Good enough for normal uses.


----------



## The Incinerator (Sep 29, 2012)

CORSAIR 500CXV2UK - Rs 3276. Dont buy the VS 450 its utter crap. Get the one I mentioned,always leave some headroom for the PSU to funtion with efficiency.This one thing you shouldnt skimp on for a few hundred rupees.


----------



## Chaitanya (Sep 29, 2012)

hitesh said:


> *Bad knowledge about psus mate.* You are missing one point here. Current/wattage supplied should be close to power taken from the source , for higher efficiency .

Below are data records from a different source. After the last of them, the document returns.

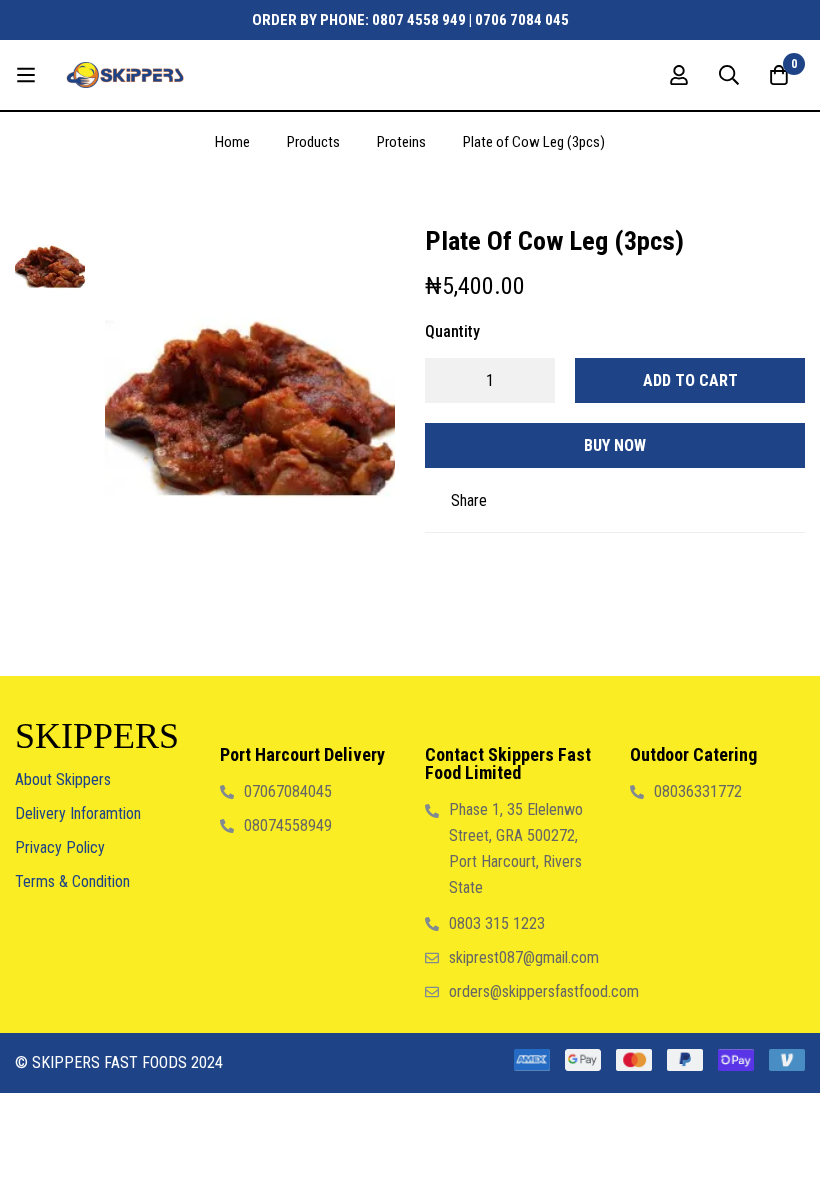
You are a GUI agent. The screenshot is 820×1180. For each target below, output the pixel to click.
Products (313, 142)
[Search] (729, 75)
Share (469, 500)
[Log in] (679, 75)
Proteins (401, 142)
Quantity (452, 331)
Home (232, 142)
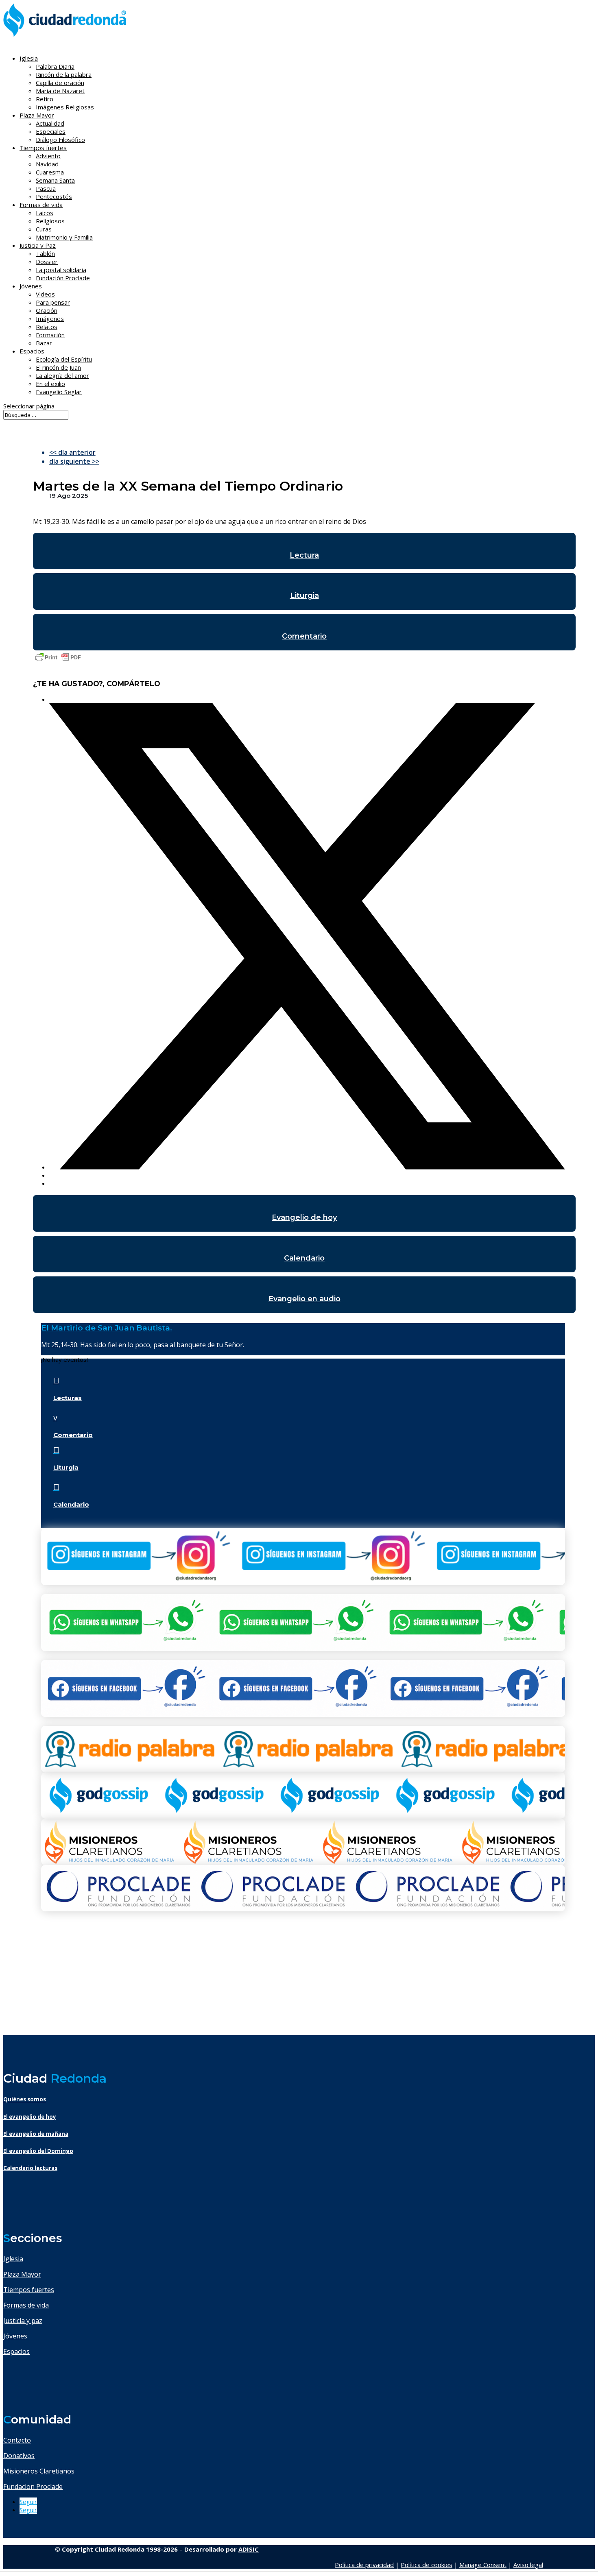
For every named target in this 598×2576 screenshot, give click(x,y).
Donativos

SS-400ES is 80+ bronze certified so efficiency is between 80% & 85%
Link

Corsair CX430 V2 Power Supply Review | Hardware Secrets

According to this review CX430v2 has efficiency between *81.2% - 85.4%*
so doesn't this convey same efficiency as seasonic one??


----------



## topgear (Sep 29, 2012)

d6bmg said:


> @topgear: No review of VS450 is available as it is made for Asia pacific region only.



is not there anyone in the whole Asia Pacific region who can review a PSU unit properly -- Strange !!


----------



## d6bmg (Sep 29, 2012)

topgear said:


> is not there anyone in the whole Asia Pacific region who can review a PSU unit properly -- Strange !!



Ask The Sorcerer.


----------